Adventures in Git: Resetting repositories when you end up in a mess
- 7 minutes read - 1353 wordsJust when I’m feeling pretty confident about my git skills, I run into a scenario like this one that backpedals my confidence. I keep learning, though, and small improvements are still progress. :)
A few weeks ago, I was working on an update to the Graphacademy Spring Data Neo4j course, and things got out of sync. Before I knew it, I was stuck in merge conflict hell and wondering how I got there and if/how I could ever get out. Thankfully, with a little assistance from colleagues and internet blog posts, I got everything cleaned up and back on track!
Project structure
To start off, let me set the stage with the project structure. There is an official code repository in a company Github organization, and then I created a fork of that in my own repositories for updates and features.
The repository contains content for the courses, modules, and lessons for all graphacademy courses (which is quite a few). Many contributors make changes to the repository, and maintenance and improvements updates are made frequently.

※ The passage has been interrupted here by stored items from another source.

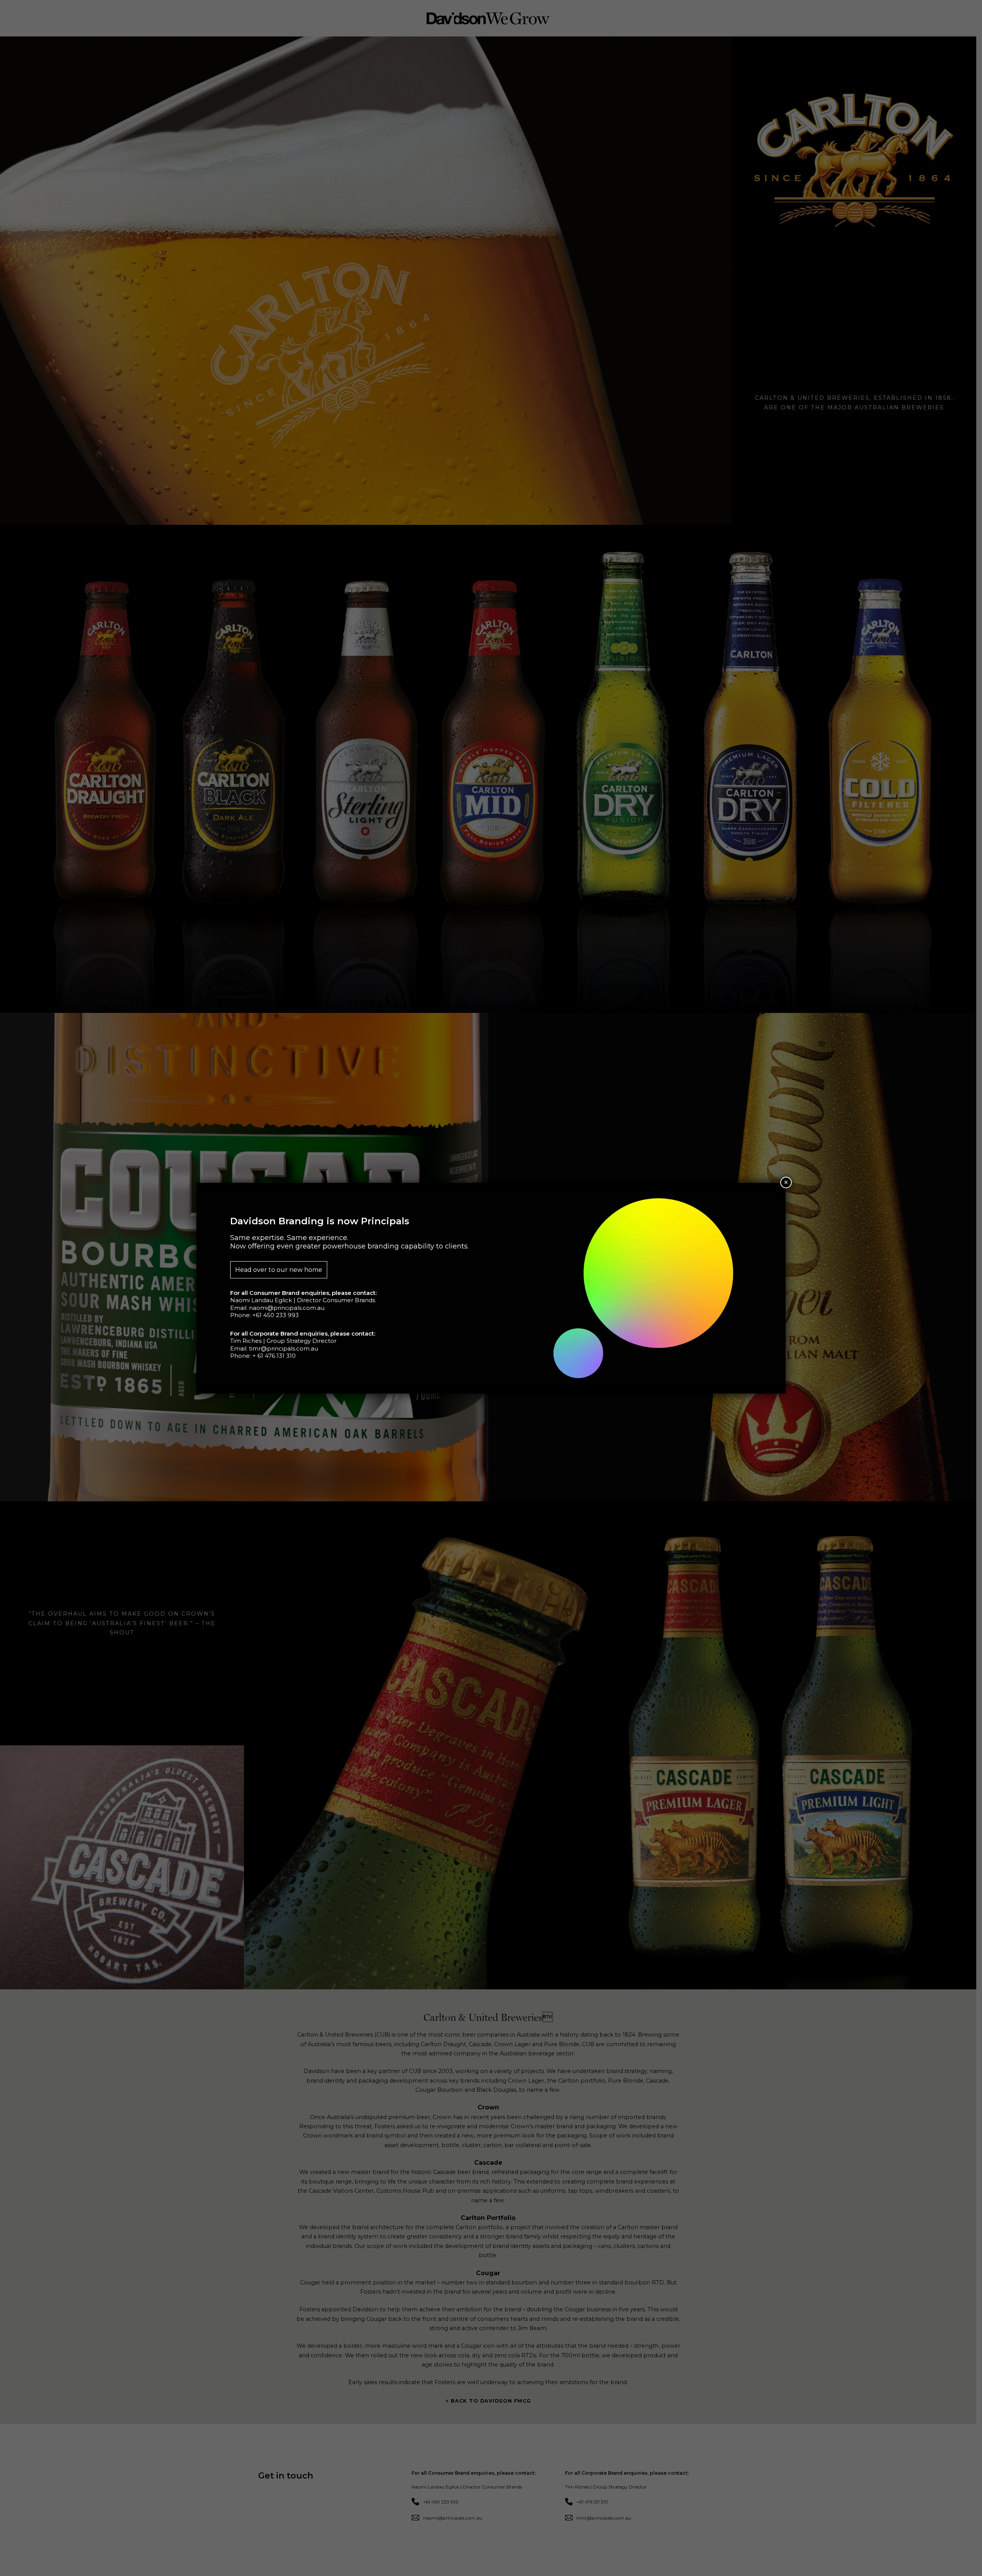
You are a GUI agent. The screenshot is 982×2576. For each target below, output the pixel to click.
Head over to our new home (278, 1269)
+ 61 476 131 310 (274, 1355)
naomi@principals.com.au (287, 1307)
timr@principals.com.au (283, 1348)
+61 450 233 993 (275, 1315)
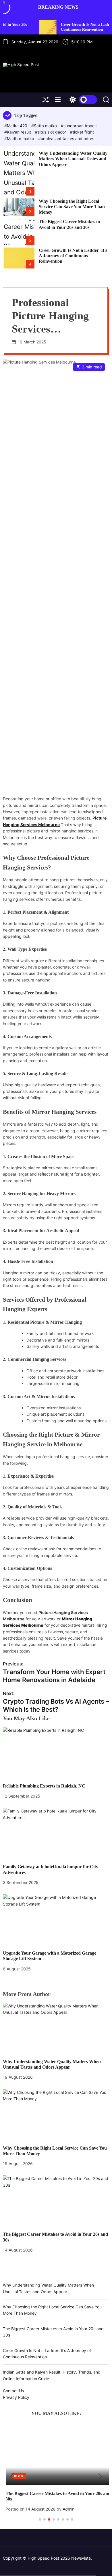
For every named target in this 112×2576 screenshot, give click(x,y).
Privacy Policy (16, 2397)
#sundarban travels (79, 125)
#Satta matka (44, 125)
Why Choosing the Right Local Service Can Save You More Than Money (72, 206)
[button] (12, 2476)
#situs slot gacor (51, 132)
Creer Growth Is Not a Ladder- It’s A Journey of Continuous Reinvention (73, 256)
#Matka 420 (16, 125)
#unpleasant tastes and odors (66, 138)
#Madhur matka (19, 138)
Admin (66, 2509)
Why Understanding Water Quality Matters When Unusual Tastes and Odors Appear (73, 159)
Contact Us (13, 2390)
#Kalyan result (18, 132)
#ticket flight (82, 132)
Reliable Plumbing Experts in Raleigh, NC (44, 1785)
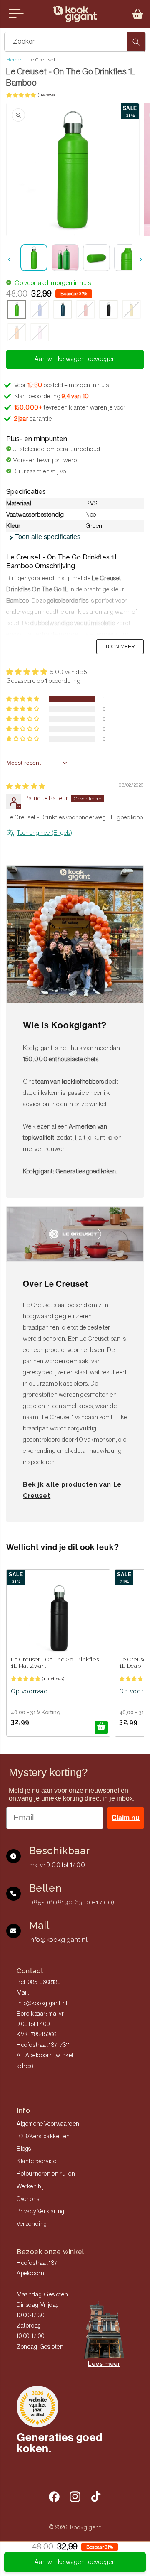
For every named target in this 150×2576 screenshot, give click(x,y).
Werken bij (30, 2187)
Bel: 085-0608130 (39, 1982)
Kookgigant (85, 2527)
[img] (25, 786)
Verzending (32, 2224)
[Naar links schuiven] (9, 259)
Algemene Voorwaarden (48, 2124)
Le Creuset (41, 60)
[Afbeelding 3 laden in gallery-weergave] (96, 258)
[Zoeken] (136, 42)
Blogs (24, 2149)
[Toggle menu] (16, 13)
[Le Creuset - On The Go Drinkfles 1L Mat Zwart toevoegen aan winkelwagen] (101, 1727)
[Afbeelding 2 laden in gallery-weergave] (65, 258)
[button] (138, 14)
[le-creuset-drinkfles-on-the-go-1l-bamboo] (17, 310)
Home (13, 60)
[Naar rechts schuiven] (141, 259)
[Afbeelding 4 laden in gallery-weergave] (128, 258)
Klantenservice (36, 2161)
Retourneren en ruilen (46, 2174)
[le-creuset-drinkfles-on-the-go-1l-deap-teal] (62, 310)
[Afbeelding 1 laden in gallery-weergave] (34, 258)
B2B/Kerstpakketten (43, 2136)
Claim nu (126, 1817)
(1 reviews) (46, 95)
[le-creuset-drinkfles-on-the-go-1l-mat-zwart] (108, 310)
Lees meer (104, 2363)
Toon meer (120, 647)
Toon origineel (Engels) (44, 833)
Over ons (28, 2199)
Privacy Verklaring (41, 2212)
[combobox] (75, 41)
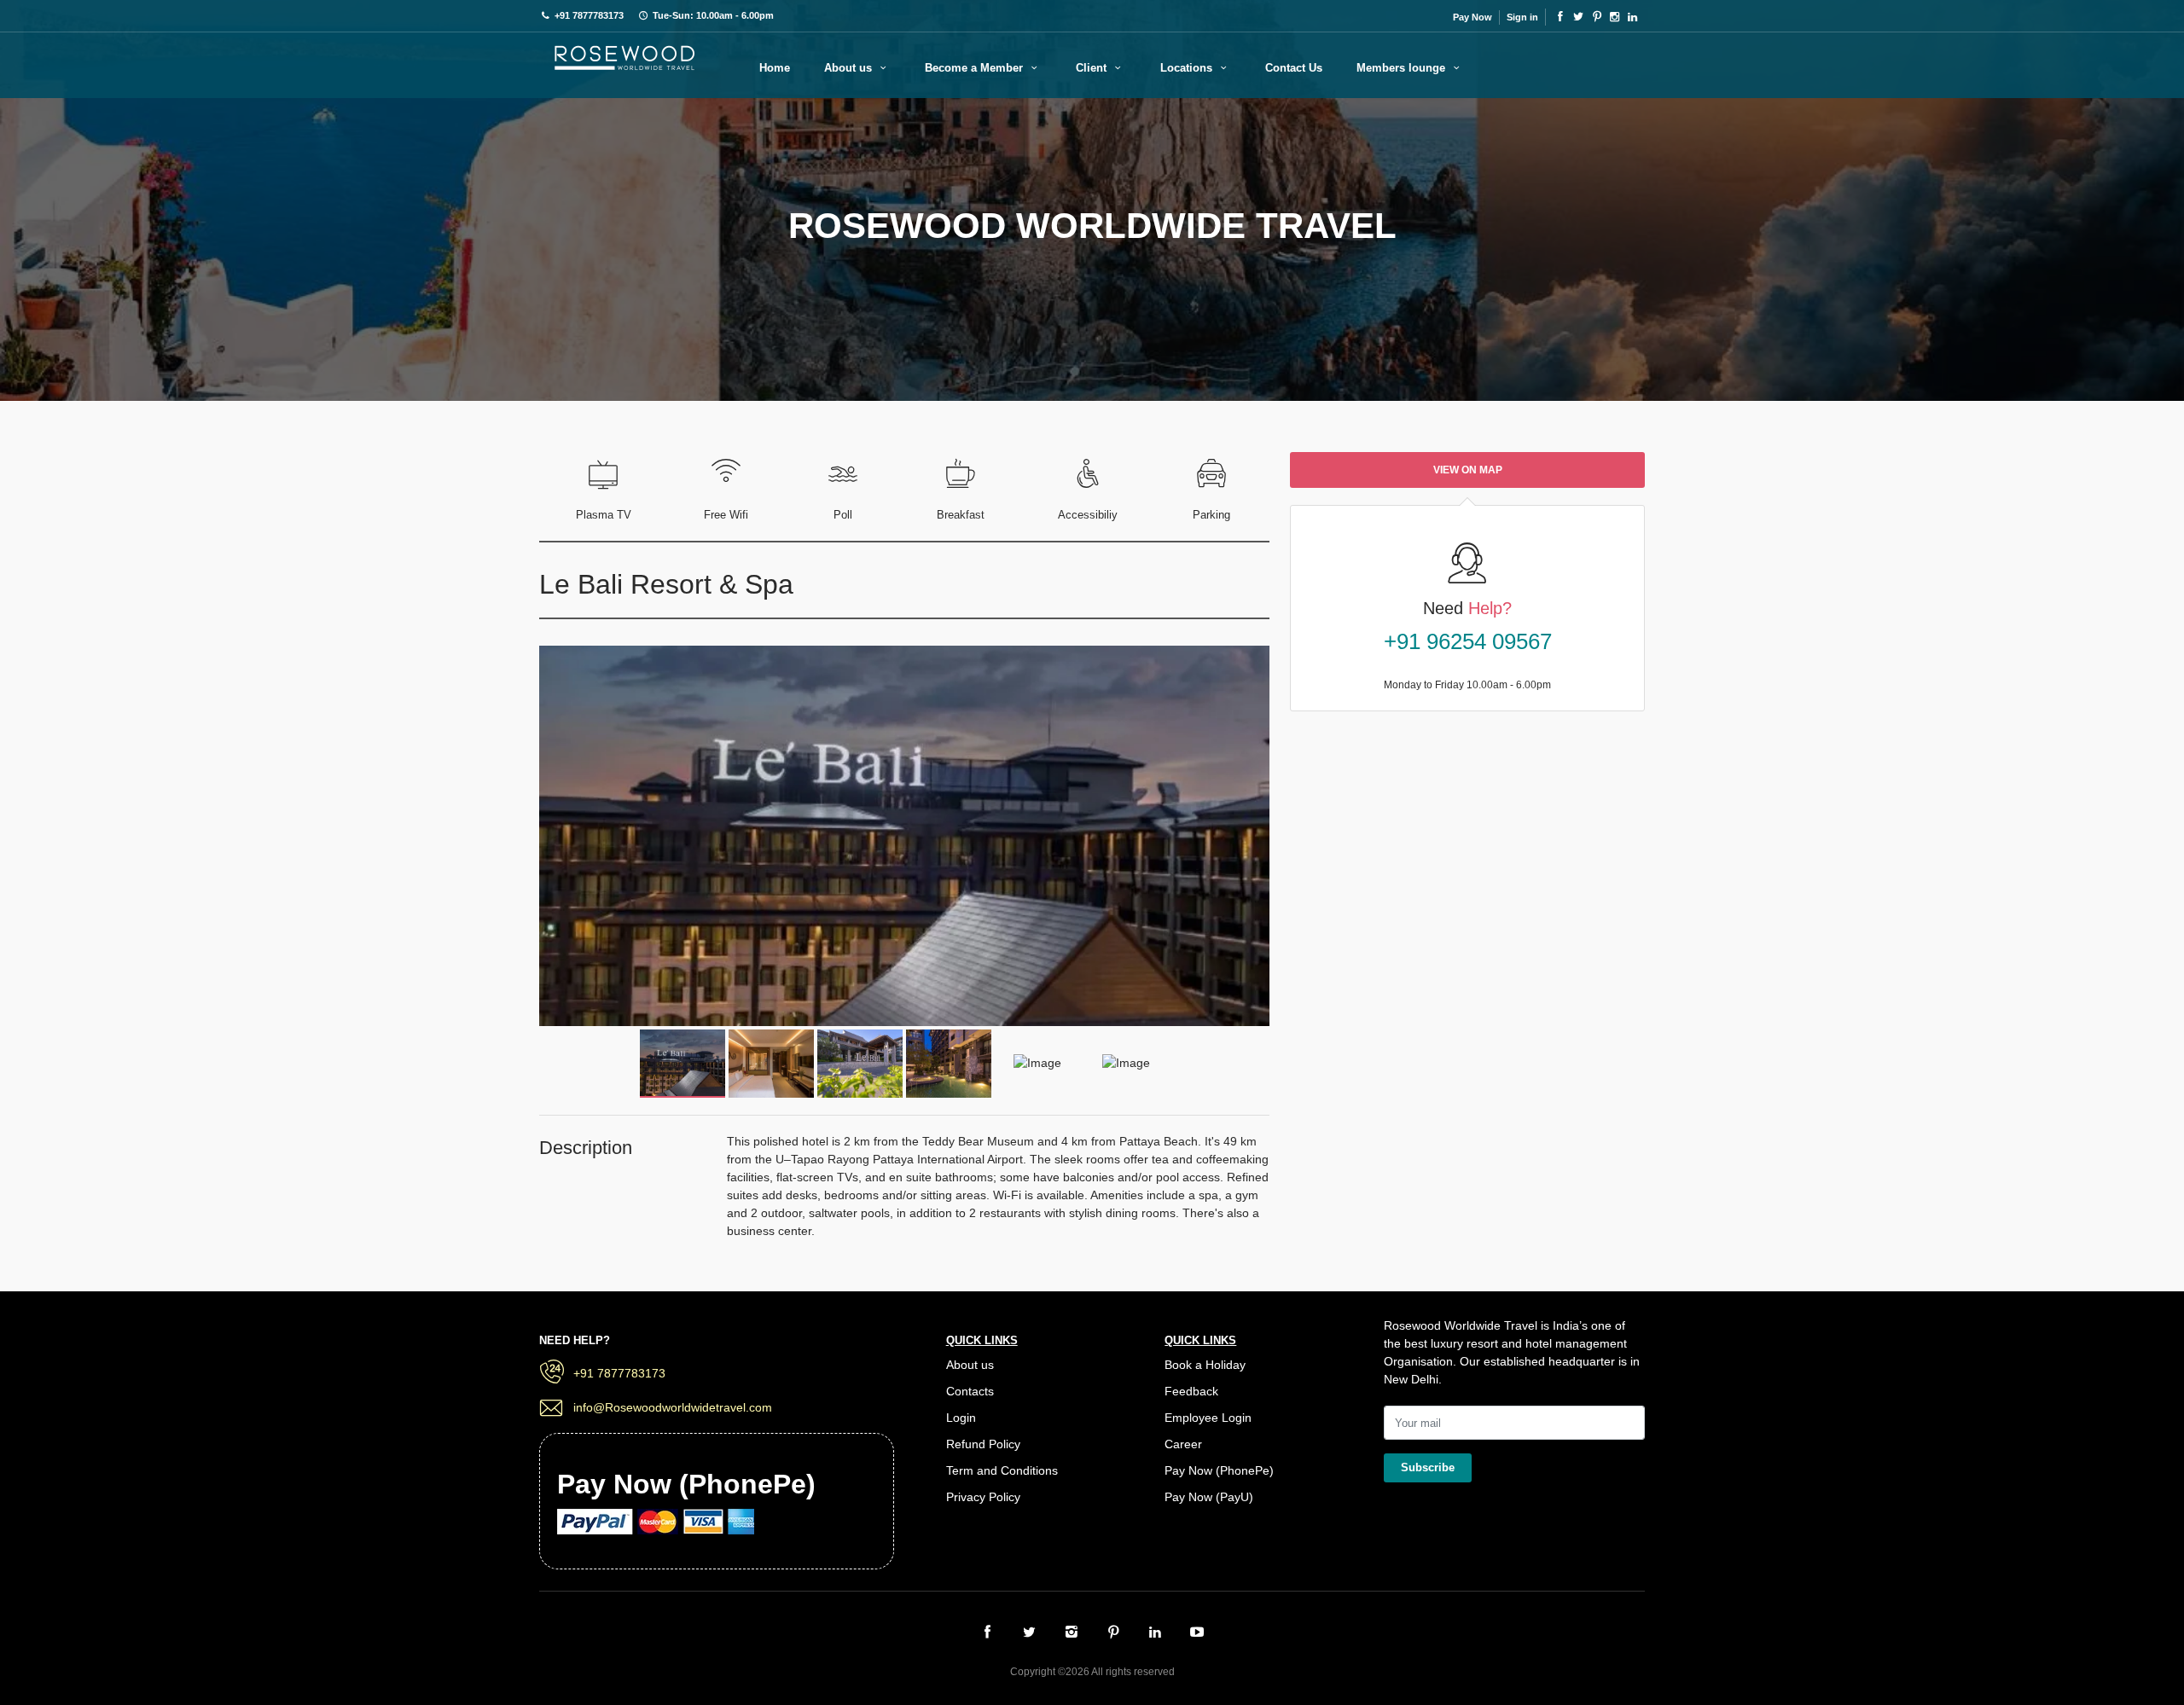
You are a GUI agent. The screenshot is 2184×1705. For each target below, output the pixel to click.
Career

My intent was to have updates or experiments on my fork and only create pull requests in the official repository when I felt they were ready for production. However, a separate fork also creates added overhead to keep the fork in sync with the remote original. This is where the source of issues started.
What happened
I received internal feedback on the Spring Data Neo4j course a few weeks ago, and I updated a few things then before the course went live. There were a few things I needed to circle back on, though, and update later. I had the chance to do that, so I opened my terminal and did a git pull
, created a branch for my updates, and began making changes.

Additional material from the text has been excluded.